Friday, October 15, 2010

A confession (also, Harry Potter!)

I first heard (or noticed) the word "discourse" my senior year of undergrad in a graduate level Literary Theory course.  It was a terrible class, and I had no business being there.  I was far too much of an activist to sit around 'deconstructing texts' and be told week after week that our words are merely utterances that hinge on no reality.  Every time my cold, aloof professor uttered "discourse" or "discursive," he didn't seem to hinge on any reality, either.  To be honest, I had no idea what the hell he was talking about.

It's been several years since that horrible class, and I have moved into the social sciences where 'discourse' is used only slightly differently than the humanities.  But my growing familiarity with academic lingo means I have heard "discourse" used thousands of times since then and, out of context clues or just habitual use, am more comfortable with coexisting with it.  Once in a while I even catch myself using it, and I see people nodding their heads, so I must have caught on sometime ago.

Here is my confession: I'm still not convinced I know what "discourse" means, or why the hell we use it.  (My cordial apologies to Foucault).  I realize this is a dangerous confession.  Years from now, someone will find this blog, send it to the news outlets, and the Chronicle of Higher Education will trot out a story about how "academic admits to being an ignoramous!," and any semblance of an academic career I might have will be destroyed.

I am only half joking.

I do believe that "discourse" is one of those words academics all pretend they understand when they really don't, as indicated by Bacchi's (2005) "Discourse, Discourse Everywhere."  In this article, Bacchi notes the many scholars who mistake discourse theory for framework theory, or conflate discourse use with being constituted through discourse, or who use discourse indiscriminately to refer to wide and varying phenomena.  I've probably done all three.  I'm not saying "discourse" isn't an awesome idea (if it is what I think it is), but that I'm just gonna go ahead and say I am not interested in being one of the academics who pretends she understands what it really means anymore. 

The irony of me suggesting that discourse "really means" something is not lost on me.  The irony that the attempt to secure a "'correct' definition of discourse" is an inevitable failure because "the whole idea of discourse is that definitions play an important part in delineating knowledge" is not lost on me, either.  Leave it to an academic to come up with a term that resists definition.

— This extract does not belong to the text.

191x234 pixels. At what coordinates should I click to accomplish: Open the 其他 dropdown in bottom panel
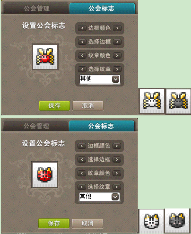pyautogui.click(x=99, y=197)

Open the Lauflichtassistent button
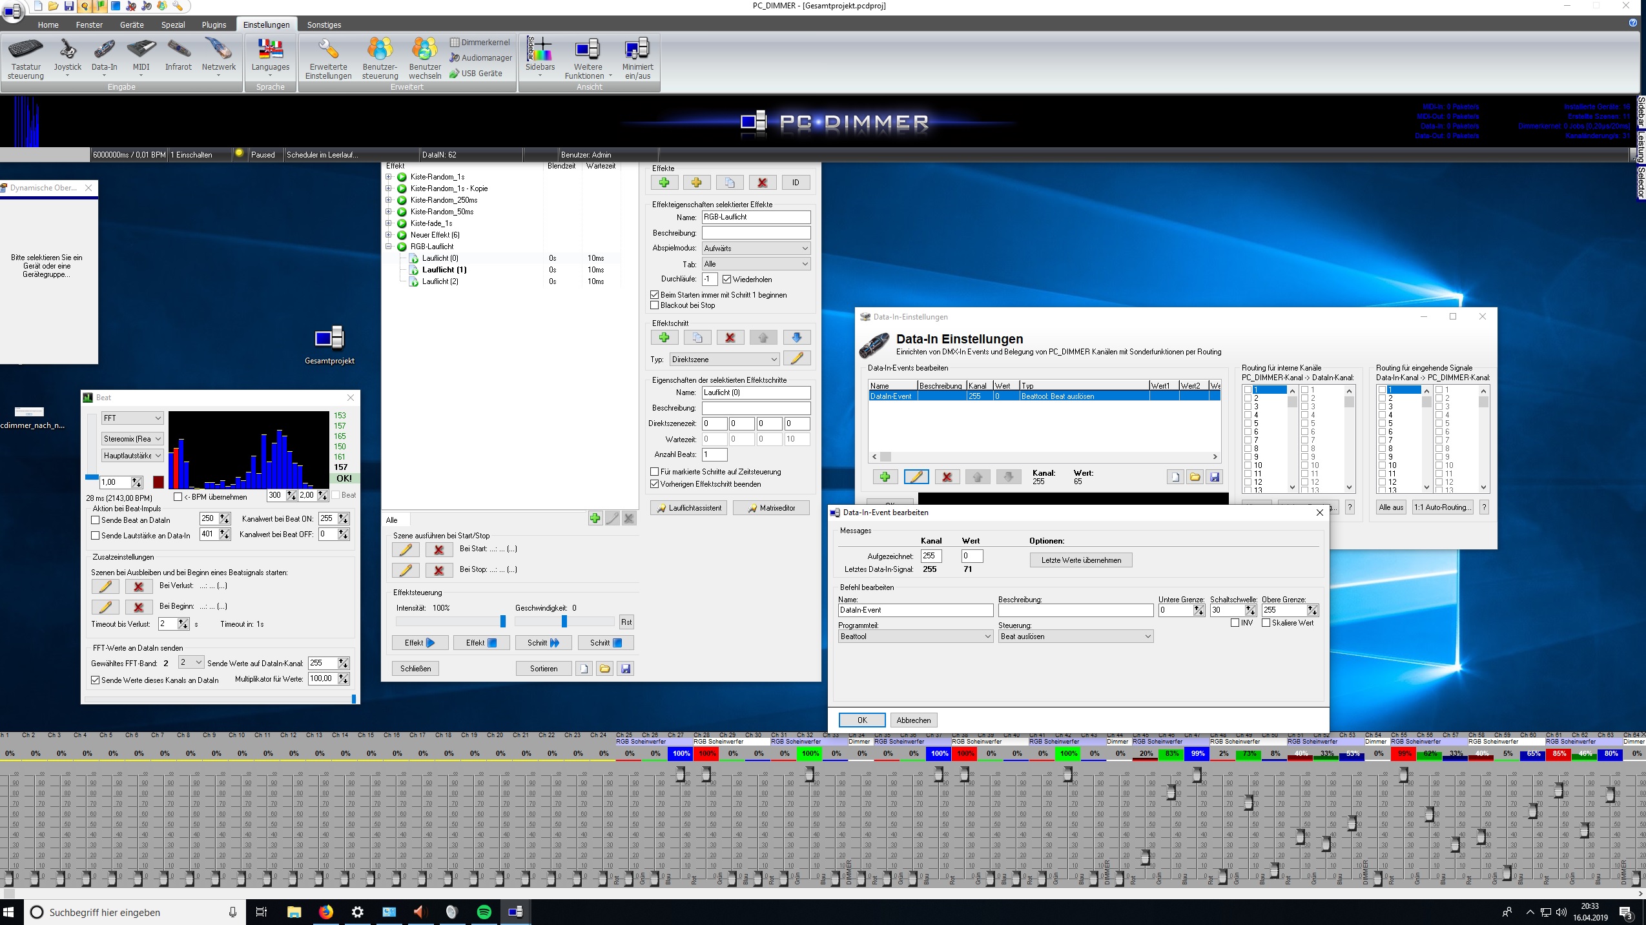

The elusiveness of the word is perhaps one of the reasons I literally cannot fully grasp it.  It also is a word that smacks of the jargonese that makes some folks feel like theory is not their domain.  I am further suspicious of "discourse" because, in my experience, it leads to us spending a whole lot of time talking about agency, and very little talking about power.  Or if we do talk about power, we end up talking about agency in response to power.  Either way, discourse is like the horcruxes of Voldemort...they are everywhere, but you don't know exactly where they are or what they look like until they start to burn a hole in your skin or erupt from an old woman's body.  And then you have to go out and find all of them but really you're just like, arghh, I just want to kill Voldemort already!  But the horcruxes are Voldemort, see?  Just as he's a horcrux user, he's also, like, totally constituted by the horcruxes.

I realize I just made an extended Harry Potter metaphor.  That hypothetical Chronicle of Ed story keeps getting better and better!

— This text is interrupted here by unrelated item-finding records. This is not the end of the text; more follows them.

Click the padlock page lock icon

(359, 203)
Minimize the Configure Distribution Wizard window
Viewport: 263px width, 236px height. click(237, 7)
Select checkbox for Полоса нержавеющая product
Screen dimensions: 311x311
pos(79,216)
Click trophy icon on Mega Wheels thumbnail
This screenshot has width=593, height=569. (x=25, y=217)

All of this is to say that I agree with Bacchi's conclusions in favor of "reflexive framing," and "discourse" will still pop out of my mouth from time to time, and will likely also make it into my dissertation as an obligatory reference.  There may be a time when I look back at this post with shame and embarrassment for ever suggesting that I didn't know what I was talking about.

And that's just the point - perhaps we should examine not only how we use discourse indiscriminately, but why we do.  We should always be intentional about the jargon we chose to privilege, and for a moment, let's entertain the possibility that "discourse" may have achieved hegemony within academic work.  And if anyone would like to deconstruct that, I say have at it.



2 comments:

  1. I think that there are those of us who are less brave than you, who also have no idea what discourse means, and Foucault is not here to interject. If we did know, upon reading that article we were asked to rethink it. Forgive me Women's Studies students, but I feel like the term discourse has become a word in jargonese that people use without realizing the implications thereof. I think that's why Scott wrote the article.

    ReplyDelete
  2. Excellent, reflexive, thoughtful post. Fifty points to Gryffindor!